Ray Branstiter | 5 comments As I continue on in my ready, up to page 240 I have not been surprised by any of the issues brought forward. I have heard the hypothesis of Paulos's “thorn in his side” since seminary. One item that has been running through my head as I read is this, following Palos's encounter with Arsenios at the river Palos ran away from the relationship. After the road to Damascus event he continues to run. I have always felt though that after the Damascus experience he was running toward something, not running away. However I am thinking, at least in the book, Paulos continues to run away from who he is, finding shelter in his new found religious beliefs. This is not uncommon in or world today, such shame as to who we are is at the root of much of the addiction to religion that we have in America today. It will be interesting to see if Paul can overcome his “religion of origin” and deal honestly with his feelings.


message 5: by Joy (new)

Joy (PastorJoy) | 4 comments I like the phrase "religion of origin" as a description of what so many people embrace as the faith they claim. Having served a small, conservative congregation that was so stuck on what they had been taught years ago, I know that this application of religion gives comfort to many. The sad part is that is becomes rather dead and cumbersome when we can only claim the good NEWS as an old lesson of morality and judgment. Critical thinking is never a bad thing and it can give those, like Paulos, who are startled by a new reality, the means by which they can see that God is present with them in that moment of real life. I think that your term of "religion of Origin" can easily be attributed to the clergy of old who wore the robes of authority instead of those of us who wear the baptismal garment of the alb. It is up to us to remember the authority under which we live is a living authority that is not imprisoned in traditions or the single authority of a particular pastor from our youth.


message 6: by Ray (new)

Ray Branstiter | 5 comments I am currently a pastor of a Recovery Church in Fargo, a multi-denominational gathering of people who have chosen to live by the 12 step recovery. They come to Recovery out of the harm that was inflicted on them in their youth. The traditional church of today still does not understand addiction. Thanks for you comments, I could not agree more.


message 7: by Joy (new)

Joy (PastorJoy) | 4 comments I am afraid that "the church" as an institution still struggles with what to do with those who are different from what has been perceived as the "norm". I would include in this those with special needs, those who struggle as your parishioners do, and even those who have been incarcerated.

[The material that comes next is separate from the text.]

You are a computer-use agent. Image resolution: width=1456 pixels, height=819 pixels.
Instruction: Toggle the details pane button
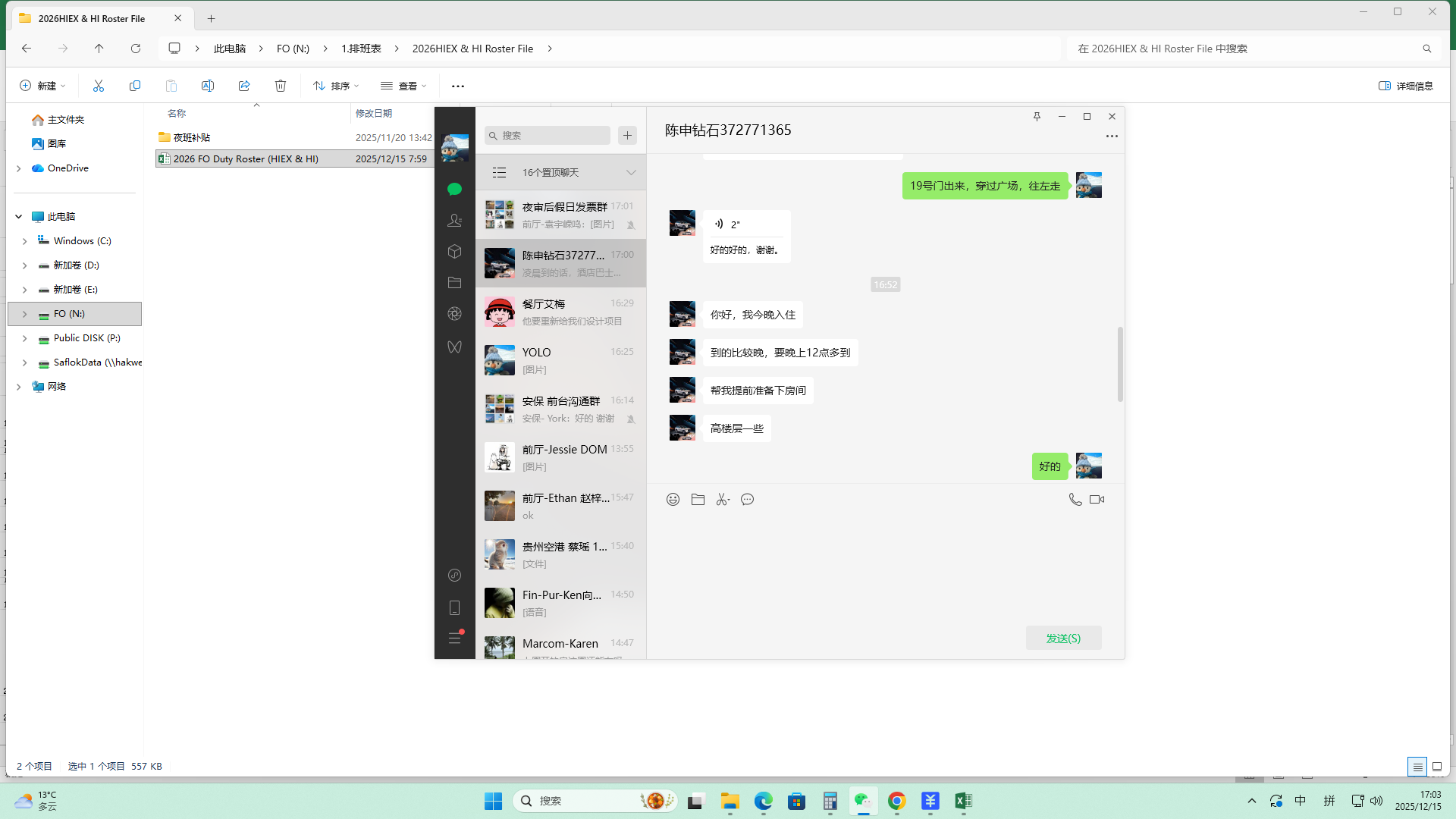coord(1405,86)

But this is our mission as leaders in the church - it can be unpopular - but the gospel is a dangerous thing! :-) We always have to


message 8: by Joy (new)

Joy (PastorJoy) | 4 comments Opps, hit send too soon... we always have to remember that the "the least of these" means that there is not one whom God in Christ does not love and our call to live as though we actually believe it.


message 9: by Ray (new)

Ray Branstiter | 5 comments I agree Joy, there is a lot we can learn from the early church of Paul.